Financial News
Treasury To Get Ultimate Bank Bailout Powers

The Treasury is to be given sole power over when to bail out banks in the event of another financial crisis, under new plans announced by Chancellor George Osborne.
The Financial Services Bill, which has been laid before Parliament, will give the Chancellor the authority to order the Bank of England to pump money into the financial system in any future banking crisis.
The Treasury will be able to order liquidity support for an institution, the unwinding of its operations and all other aid for the financial system that requires taxpayers' money.
The legislation removes any confusion as to who has ultimate authority in a crisis, but was opposed by the central bank earlier in the month.
The BoE wanted the division of powers to be contained in a 'memorandum of understanding' instead of being enshrined in law.
The bill attempts to draw a line under the regulatory failings that forced taxpayers to stump up hundreds of billions of pounds to shore up the banking sector in 2008.
Mr Osborne announced the details during his visit to the World Economic Forum in Davos, Switzerland.
He said: "When taxpayers' money is at risk in a crisis this legislation gives the Chancellor the power to direct the Bank of England to act.

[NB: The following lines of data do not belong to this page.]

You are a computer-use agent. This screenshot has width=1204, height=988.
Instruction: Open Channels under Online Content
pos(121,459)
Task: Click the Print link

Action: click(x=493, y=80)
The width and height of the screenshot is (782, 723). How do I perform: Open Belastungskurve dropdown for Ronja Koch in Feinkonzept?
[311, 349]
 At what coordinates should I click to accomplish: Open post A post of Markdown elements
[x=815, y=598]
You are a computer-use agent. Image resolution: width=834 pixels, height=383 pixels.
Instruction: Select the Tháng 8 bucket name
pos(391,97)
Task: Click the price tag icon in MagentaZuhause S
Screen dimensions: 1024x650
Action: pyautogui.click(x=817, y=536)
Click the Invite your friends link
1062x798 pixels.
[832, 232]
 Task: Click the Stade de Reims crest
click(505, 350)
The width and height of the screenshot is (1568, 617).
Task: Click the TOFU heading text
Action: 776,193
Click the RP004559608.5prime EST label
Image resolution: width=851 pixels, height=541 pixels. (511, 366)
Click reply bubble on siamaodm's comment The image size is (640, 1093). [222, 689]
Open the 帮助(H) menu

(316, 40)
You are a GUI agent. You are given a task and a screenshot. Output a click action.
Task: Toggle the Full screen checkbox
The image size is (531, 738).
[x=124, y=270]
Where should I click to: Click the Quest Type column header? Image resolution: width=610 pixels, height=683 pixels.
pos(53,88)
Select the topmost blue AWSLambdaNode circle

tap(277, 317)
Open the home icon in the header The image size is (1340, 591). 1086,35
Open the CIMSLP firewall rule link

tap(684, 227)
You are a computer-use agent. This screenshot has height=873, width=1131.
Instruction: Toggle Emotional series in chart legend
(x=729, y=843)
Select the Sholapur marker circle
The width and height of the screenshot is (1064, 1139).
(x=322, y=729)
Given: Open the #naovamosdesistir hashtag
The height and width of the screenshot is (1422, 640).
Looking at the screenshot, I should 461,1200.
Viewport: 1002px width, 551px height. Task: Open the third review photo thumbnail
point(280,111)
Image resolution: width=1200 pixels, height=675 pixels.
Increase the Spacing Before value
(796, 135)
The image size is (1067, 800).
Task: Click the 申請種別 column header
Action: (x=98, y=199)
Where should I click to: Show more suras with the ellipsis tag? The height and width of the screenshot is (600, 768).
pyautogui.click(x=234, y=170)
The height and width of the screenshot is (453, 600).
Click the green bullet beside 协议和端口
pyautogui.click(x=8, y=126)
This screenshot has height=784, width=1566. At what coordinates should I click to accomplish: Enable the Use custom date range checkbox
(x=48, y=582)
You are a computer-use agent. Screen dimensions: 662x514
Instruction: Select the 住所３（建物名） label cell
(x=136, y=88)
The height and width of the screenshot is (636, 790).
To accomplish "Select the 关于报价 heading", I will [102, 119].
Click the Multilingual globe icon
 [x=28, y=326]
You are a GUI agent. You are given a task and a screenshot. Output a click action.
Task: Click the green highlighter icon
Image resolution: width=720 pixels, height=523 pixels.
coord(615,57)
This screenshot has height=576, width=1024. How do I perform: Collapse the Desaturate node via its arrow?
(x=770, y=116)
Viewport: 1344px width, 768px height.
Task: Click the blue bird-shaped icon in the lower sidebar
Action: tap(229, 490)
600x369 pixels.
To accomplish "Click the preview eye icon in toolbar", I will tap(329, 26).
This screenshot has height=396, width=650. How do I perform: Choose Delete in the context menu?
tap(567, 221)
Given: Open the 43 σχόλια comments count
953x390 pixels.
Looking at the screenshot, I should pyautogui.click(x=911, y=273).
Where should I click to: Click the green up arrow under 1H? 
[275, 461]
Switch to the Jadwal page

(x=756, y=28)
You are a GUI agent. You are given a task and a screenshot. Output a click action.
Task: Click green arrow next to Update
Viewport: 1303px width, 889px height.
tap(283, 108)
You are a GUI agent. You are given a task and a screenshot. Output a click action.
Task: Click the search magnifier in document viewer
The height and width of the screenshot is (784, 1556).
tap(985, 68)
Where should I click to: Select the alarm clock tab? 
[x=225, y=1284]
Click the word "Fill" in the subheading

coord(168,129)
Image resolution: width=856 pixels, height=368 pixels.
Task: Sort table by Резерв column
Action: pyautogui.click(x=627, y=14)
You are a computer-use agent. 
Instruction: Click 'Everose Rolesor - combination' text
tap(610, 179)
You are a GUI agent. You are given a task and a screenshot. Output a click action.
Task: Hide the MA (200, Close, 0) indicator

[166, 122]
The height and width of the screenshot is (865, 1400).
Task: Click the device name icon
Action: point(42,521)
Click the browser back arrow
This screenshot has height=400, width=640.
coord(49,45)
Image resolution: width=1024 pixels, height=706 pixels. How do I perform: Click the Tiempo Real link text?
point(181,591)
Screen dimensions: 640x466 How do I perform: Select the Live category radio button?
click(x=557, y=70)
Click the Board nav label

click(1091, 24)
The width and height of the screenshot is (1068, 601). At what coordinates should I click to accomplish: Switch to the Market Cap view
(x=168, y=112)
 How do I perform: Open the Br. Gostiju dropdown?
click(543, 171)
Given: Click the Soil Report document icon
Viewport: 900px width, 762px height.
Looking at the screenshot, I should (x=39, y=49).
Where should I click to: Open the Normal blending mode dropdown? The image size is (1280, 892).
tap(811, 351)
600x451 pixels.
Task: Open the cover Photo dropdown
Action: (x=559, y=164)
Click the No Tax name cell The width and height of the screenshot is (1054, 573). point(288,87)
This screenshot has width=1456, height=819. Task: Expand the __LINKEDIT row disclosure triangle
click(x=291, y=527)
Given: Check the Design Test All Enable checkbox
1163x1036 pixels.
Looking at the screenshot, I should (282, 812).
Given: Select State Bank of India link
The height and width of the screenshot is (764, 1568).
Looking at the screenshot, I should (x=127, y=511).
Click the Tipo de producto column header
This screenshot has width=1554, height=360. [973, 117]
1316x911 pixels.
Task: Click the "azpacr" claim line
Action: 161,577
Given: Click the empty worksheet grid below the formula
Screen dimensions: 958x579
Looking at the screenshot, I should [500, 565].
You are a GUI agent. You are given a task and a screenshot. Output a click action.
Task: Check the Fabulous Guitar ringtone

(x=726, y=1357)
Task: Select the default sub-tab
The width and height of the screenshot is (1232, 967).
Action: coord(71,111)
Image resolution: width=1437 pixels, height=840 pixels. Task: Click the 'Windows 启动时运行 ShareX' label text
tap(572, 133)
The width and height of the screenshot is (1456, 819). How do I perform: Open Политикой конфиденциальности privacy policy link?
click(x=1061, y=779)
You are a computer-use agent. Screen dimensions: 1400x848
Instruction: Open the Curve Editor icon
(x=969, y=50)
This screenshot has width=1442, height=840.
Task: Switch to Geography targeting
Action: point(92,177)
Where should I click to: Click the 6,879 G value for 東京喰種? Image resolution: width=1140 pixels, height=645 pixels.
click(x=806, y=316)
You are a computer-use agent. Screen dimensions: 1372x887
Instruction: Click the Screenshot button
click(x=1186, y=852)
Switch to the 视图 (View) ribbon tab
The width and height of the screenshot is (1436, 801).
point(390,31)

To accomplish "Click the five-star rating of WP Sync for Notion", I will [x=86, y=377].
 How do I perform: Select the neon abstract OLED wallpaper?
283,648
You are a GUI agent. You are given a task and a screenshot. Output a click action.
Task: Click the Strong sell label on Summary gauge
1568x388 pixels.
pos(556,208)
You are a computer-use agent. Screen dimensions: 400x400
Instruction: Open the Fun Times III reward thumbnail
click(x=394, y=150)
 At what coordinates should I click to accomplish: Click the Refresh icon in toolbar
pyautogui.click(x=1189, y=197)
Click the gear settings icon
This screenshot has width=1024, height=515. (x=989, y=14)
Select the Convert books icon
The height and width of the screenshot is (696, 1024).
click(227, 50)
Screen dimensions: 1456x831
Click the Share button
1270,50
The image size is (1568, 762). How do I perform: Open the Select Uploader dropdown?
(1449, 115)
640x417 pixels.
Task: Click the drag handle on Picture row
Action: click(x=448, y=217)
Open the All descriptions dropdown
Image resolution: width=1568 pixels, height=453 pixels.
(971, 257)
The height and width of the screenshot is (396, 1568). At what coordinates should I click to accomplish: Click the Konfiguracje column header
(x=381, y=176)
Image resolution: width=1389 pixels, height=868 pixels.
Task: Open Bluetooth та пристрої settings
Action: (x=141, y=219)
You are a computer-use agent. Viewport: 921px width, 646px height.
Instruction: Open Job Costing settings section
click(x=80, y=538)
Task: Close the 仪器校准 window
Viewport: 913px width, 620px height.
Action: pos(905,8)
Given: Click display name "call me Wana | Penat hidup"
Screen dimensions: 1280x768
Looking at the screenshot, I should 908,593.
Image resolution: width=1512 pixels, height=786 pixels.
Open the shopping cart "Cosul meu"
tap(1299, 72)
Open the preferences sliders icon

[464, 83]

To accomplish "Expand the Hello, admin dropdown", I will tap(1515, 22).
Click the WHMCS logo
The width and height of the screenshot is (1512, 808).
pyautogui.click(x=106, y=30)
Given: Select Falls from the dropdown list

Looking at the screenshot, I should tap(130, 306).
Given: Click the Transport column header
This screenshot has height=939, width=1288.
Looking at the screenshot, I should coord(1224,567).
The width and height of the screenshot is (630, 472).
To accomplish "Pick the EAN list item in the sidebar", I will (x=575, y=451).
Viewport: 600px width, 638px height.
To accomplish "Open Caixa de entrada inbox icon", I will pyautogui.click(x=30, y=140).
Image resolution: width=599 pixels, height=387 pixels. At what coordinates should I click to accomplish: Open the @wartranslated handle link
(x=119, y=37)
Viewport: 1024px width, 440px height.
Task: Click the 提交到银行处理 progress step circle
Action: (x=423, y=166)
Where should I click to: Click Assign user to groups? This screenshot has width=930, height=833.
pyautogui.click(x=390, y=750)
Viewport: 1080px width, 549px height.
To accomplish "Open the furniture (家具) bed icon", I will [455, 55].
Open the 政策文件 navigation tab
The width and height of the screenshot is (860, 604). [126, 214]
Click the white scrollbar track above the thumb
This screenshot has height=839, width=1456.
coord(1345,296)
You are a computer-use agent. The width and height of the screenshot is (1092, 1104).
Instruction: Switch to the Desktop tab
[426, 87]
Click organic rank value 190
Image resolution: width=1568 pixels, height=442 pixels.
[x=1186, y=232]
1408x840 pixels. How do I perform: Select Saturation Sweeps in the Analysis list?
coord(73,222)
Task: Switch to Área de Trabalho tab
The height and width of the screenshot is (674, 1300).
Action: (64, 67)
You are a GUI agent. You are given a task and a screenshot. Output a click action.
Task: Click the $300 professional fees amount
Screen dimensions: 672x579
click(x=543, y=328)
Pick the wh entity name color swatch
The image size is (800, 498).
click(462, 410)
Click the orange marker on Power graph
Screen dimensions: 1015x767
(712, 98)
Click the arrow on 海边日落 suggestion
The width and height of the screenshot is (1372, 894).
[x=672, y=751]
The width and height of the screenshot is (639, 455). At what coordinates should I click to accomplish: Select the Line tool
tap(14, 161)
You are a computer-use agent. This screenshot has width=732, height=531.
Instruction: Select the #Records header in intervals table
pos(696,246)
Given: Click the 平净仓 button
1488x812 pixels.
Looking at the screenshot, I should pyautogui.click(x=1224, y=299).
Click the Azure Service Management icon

"For the first time it will allow the Chancellor to direct specific liquidity interventions to assist individual entities, the special resolution regime for banks, and general interventions to preserve stability as long as the Government is willing to take responsibility for the action and take the resulting risk on its balance sheet."
The bill will radically reform the way the whole financial system is regulated. It also includes plans to scrap the Financial Services Authority from 2013 and give the Bank of England powers to supervise banks and insurers.
A major failure of the 15-year-old "tri-partite" system of financial regulation at the time of the 2008 financial crisis was a lack of clear lines of responsibility between the FSA, the BoE and the Treasury, which shared the role.
Mr Osborne added: "There will be no ambiguity about who is in charge."
The Treasury will have the power to direct the BoE, only "if the direction is necessary to resolve or reduce a serious threat to the stability of the financial system of the United Kingdom", according to the bill.
Alistair Darling, the Labour chancellor during the 2008 crisis, wrote in a book last year of his frustration at not being able to order the central bank to do what he felt was right.
"The Bank was independent and the governor knew it. We did not agree on what to do," Mr Darling wrote.
The bill also stipulates that a future BoE governor should serve a single eight-year term rather than the current, renewable, five-year term.
Sir Mervyn King's term as governor is due to expire in the middle of next year.
The FSA will be replaced by two separate bodies: the Financial Conduct Authority, to police markets and regulate consumer credit, and the Prudential Regulatory Authority - a subsidiary of the BoE to concentrate on the day-to-day supervision of banks.








Grant Berry
6:27pm on 28/1/2012
Well done Mr Osbourne, great move. It still grates when i think back to Broon dilly dallying about for a week or so before he bailed out Northern Rock. His actions caused the first run on a bank in over 100 years & the negativity that spread from this caused more trouble & pain than was needed costing us millions. Thank goodness hes gone!